▸ **TEXT TO READ**:
# # #
In person, Mr. Campbell is below the middle stature, well made,
but slender. His features indicate great sensibility; his eyes are
particularly striking, and of a deep blue colour; his nose aquiline;
his expression generally saturnine. His step is light, but firm; and
he appears to possess much more energy of constitution than men of
fifty-two who have been studious in their habits, exhibit in general.
His time for study is mostly during the stillness of night, when he
can be wholly abstracted from external objects. He is remarkable for
absence of mind; is charitable and kind in his disposition, but of quick
temper. His amusements are few; the friend and conversation only; and
in the "flow of soul" there are few men possessing more companionable
qualities. His heart is perhaps one of the best that beats in a human
bosom: "it is," observes a biographer, "that which should belong to
the poet of _Gertrude,_ his favourite personification."
# # #
Data listing:
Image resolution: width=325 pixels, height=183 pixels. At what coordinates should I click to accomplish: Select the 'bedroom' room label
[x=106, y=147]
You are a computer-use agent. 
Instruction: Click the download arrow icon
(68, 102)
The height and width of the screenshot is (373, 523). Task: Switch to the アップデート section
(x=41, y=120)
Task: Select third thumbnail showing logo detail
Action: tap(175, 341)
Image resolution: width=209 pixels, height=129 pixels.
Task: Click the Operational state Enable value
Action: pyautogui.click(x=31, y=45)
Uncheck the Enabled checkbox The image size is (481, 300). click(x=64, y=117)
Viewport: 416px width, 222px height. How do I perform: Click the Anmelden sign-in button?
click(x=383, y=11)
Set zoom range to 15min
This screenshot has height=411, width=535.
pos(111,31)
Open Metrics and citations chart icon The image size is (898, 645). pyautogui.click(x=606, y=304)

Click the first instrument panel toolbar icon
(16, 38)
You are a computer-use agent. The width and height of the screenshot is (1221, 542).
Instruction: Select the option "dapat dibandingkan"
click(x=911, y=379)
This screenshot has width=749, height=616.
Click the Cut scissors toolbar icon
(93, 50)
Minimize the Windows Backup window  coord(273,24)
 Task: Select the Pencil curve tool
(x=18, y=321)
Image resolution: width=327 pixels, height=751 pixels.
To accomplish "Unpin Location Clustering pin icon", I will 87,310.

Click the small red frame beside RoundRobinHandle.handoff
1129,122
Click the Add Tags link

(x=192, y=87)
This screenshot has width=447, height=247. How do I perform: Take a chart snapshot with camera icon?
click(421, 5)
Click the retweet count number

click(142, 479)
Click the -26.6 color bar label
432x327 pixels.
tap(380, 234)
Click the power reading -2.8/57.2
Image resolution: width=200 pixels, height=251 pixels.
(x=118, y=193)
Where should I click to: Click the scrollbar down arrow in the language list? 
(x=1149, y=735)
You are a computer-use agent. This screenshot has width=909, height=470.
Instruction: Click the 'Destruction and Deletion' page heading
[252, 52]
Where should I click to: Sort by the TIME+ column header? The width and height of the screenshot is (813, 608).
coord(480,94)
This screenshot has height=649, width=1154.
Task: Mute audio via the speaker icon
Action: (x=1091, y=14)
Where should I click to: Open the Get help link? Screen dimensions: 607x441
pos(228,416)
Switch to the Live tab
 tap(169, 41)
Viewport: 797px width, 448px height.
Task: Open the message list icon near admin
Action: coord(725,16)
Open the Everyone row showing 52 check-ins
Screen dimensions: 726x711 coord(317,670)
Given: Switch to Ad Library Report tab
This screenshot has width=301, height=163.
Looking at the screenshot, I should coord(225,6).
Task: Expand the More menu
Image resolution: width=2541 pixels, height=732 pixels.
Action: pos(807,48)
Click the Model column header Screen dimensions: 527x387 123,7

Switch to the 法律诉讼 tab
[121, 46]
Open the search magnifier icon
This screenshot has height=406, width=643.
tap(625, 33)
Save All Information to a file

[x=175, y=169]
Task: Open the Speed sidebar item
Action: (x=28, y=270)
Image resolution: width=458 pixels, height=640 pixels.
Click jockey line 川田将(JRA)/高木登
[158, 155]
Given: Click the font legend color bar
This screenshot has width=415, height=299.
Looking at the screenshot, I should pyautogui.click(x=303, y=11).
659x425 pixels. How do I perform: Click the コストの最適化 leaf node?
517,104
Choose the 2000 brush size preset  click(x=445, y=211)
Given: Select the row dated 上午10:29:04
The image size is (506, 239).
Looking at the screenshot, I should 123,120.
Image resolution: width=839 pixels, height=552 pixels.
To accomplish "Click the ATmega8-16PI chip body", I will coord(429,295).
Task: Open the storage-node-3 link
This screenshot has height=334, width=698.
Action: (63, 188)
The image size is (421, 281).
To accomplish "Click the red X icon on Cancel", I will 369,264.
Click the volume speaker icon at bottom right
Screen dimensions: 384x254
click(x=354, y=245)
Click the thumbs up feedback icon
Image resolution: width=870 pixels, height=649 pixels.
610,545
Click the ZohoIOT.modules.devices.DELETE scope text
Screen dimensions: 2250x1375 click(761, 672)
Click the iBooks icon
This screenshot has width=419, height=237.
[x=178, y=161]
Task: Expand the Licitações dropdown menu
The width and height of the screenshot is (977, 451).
# # #
▸ **INSTRUCTIONS**:
(1) Retype the whole passage describing Mr. Campbell word for word.
(2) Lay out the records starting with the line with "Set zoom range to 15min" and going on through the line with "click(x=911, y=379)" as a two-column CSV with the headers instruction and answer. Give one row per request, and put each field in quotes with any line breaks replaced by spaces.

▸ **RESULTS**:
(1)
In person, Mr. Campbell is below the middle stature, well made,
but slender. His features indicate great sensibility; his eyes are
particularly striking, and of a deep blue colour; his nose aquiline;
his expression generally saturnine. His step is light, but firm; and
he appears to possess much more energy of constitution than men of
fifty-two who have been studious in their habits, exhibit in general.
His time for study is mostly during the stillness of night, when he
can be wholly abstracted from external objects. He is remarkable for
absence of mind; is charitable and kind in his disposition, but of quick
temper. His amusements are few; the friend and conversation only; and
in the "flow of soul" there are few men possessing more companionable
qualities. His heart is perhaps one of the best that beats in a human
bosom: "it is," observes a biographer, "that which should belong to
the poet of _Gertrude,_ his favourite personification."

(2)
instruction,answer
"Set zoom range to 15min This screenshot has height=411, width=535.","pos(111,31)"
"Open Metrics and citations chart icon The image size is (898, 645).","pyautogui.click(x=606, y=304)"
"Click the first instrument panel toolbar icon","(16, 38)"
"You are a computer-use agent. The width and height of the screenshot is (1221, 542). Instruction: Select the option ""dapat dibandingkan""","click(x=911, y=379)"